▶ [SUPPLIED TEXT]

[Start of section]

Thomas Cecil Chisholm (1888 – 24 November 1961) was a British journalist, publisher and author noted for his 1914 biography of Sir John French, and books on Repertory theatre, Economics, and Business.  His books on Retirement, published by Penguin Books sold well in the late 1950s.

Family 
He was the only child of John Christie Chisholm, a solicitor and Provost of Dalkeith and Jean Anderson, the first woman Provost of Dalkeith.

Education 
Chisholm was educated at George Watson's College, Edinburgh, afterwards Edinburgh University and finally Göttingen University

Career 
He initially worked for ten years as a journalist for newspapers in Bournemouth, Manchester and London and wrote his first book just before World War I.  For the next twenty years he was chairman and editorial director of the specialist Publishing House; Business Publications Ltd and wrote a series of books on Business Management. Finally Chisholm wrote on the Management of Repertory Theatre and two popular practical guides to Retirement, together with further books on Marketing and Advertising. He continued to work and travelled extensively researching material for his books until his death.

[End of section]

▶ [USING THE INFORMATION]
1/ Extract the passage of the Chisholm biography starting at "Thomas Cecil Chisholm" and ending at "Provost of Dalkeith.".
2/ List every educational institution that the Chisholm biography says he attended.

▶ [INFORMATION SHOWN]
[Start of section]

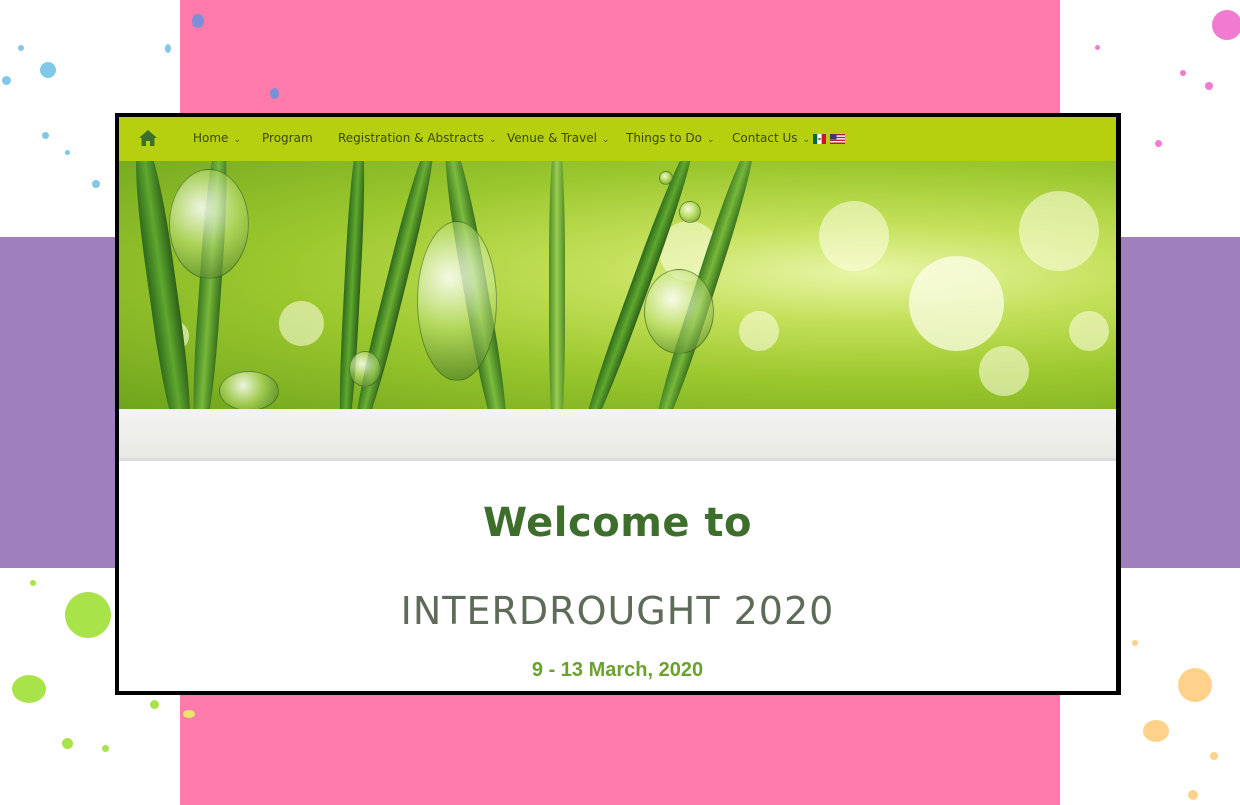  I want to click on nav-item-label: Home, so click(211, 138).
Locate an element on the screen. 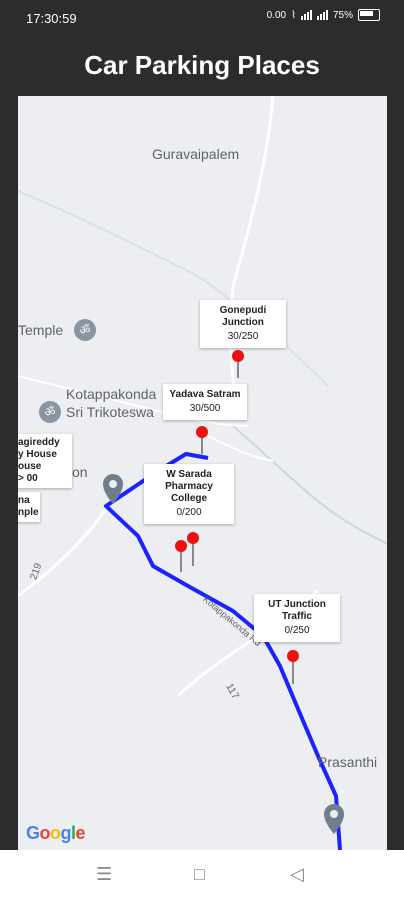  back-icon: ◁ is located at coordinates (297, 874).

[End of section]

▶ [PER-TASK OUTPUTS]
1/
Thomas Cecil Chisholm (1888 – 24 November 1961) was a British journalist, publisher and author noted for his 1914 biography of Sir John French, and books on Repertory theatre, Economics, and Business.  His books on Retirement, published by Penguin Books sold well in the late 1950s.

Family 
He was the only child of John Christie Chisholm, a solicitor and Provost of Dalkeith and Jean Anderson, the first woman Provost of Dalkeith.

2/
George Watson's College, Edinburgh
Edinburgh University
Göttingen University